BANDA ACEH | Gubernur Aceh, Muzakir Manaf atau yang akrab disapa Mualem, menerima kunjungan Wakil Kepala Perwakilan Kedutaan Besar Kerajaan Belanda untuk Indonesia, Adriaan Palm, di Meuligoe Gubernur Aceh, Kamis (7/5/2026).
Pertemuan tersebut membahas dukungan Pemerintah Belanda terhadap penanganan bencana hidrometeorologi di Aceh, sekaligus membuka peluang kerja sama jangka panjang di berbagai sektor strategis.
Dalam pertemuan itu, Adriaan Palm mengaku senang dapat kembali mengunjungi Aceh. Ia juga menyampaikan keprihatinan atas bencana hidrometeorologi yang sempat melanda sejumlah wilayah di Aceh beberapa waktu terakhir.

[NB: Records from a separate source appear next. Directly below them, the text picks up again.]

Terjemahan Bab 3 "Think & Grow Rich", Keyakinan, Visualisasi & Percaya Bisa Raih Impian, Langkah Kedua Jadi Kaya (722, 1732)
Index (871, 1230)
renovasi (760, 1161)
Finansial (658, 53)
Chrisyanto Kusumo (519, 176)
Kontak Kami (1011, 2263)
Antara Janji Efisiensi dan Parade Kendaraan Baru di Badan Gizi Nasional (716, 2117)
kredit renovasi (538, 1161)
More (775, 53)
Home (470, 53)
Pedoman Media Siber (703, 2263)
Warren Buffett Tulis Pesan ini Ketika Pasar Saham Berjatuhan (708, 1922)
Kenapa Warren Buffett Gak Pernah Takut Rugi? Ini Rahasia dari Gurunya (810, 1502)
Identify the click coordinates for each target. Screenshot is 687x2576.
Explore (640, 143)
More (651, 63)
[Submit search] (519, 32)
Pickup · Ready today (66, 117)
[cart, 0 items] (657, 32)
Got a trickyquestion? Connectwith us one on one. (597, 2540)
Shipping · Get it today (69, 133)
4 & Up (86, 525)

Menurutnya, Pemerintah Belanda selama ini turut mendukung penanganan banjir di Aceh. Karena itu, pihaknya ingin melihat secara langsung perkembangan penanggulangan bencana, termasuk proses rehabilitasi dan rekonstruksi yang masih berlangsung.
“Kami ingin melihat langsung bagaimana penanganan bencana berjalan dan bagaimana bantuan yang telah diberikan dapat mendukung masyarakat,” ujar Adriaan.
Ia menjelaskan, dukungan Pemerintah Belanda tidak hanya fokus pada penanganan banjir, tetapi juga membuka peluang kerja sama lebih luas di berbagai bidang pembangunan untuk jangka panjang.
Adriaan turut mengapresiasi perkembangan Aceh yang terus bangkit pascatsunami. Menurutnya, Aceh dan Belanda memiliki hubungan sejarah yang panjang dan erat sejak dahulu.
Sementara itu, Mualem menyampaikan apresiasi dan ucapan selamat datang kepada delegasi Kedutaan Besar Belanda. Ia menegaskan Pemerintah Aceh menyambut baik kunjungan tersebut dan siap mendukung berbagai bentuk kerja sama sesuai ketentuan yang berlaku.
“Atas nama Pemerintah Aceh, kami menyambut baik kunjungan ini dan siap memberikan dukungan sesuai ketentuan yang berlaku,” kata Mualem.
Ia menambahkan, Pemerintah Aceh terbuka terhadap berbagai peluang kerja sama yang saling menguntungkan antara Aceh dan Belanda, khususnya di sektor pertanian, perkebunan hingga pertambangan.
“Pemerintah Aceh membuka diri terhadap berbagai kemungkinan kerja sama yang dapat memberikan manfaat bersama dan mendukung pembangunan Aceh ke depan,” ujar Mualem.
Pertemuan berlangsung hangat dan penuh keakraban. Kunjungan tersebut diharapkan menjadi langkah awal dalam memperkuat hubungan kerja sama antara Aceh dan Belanda di berbagai bidang pembangunan.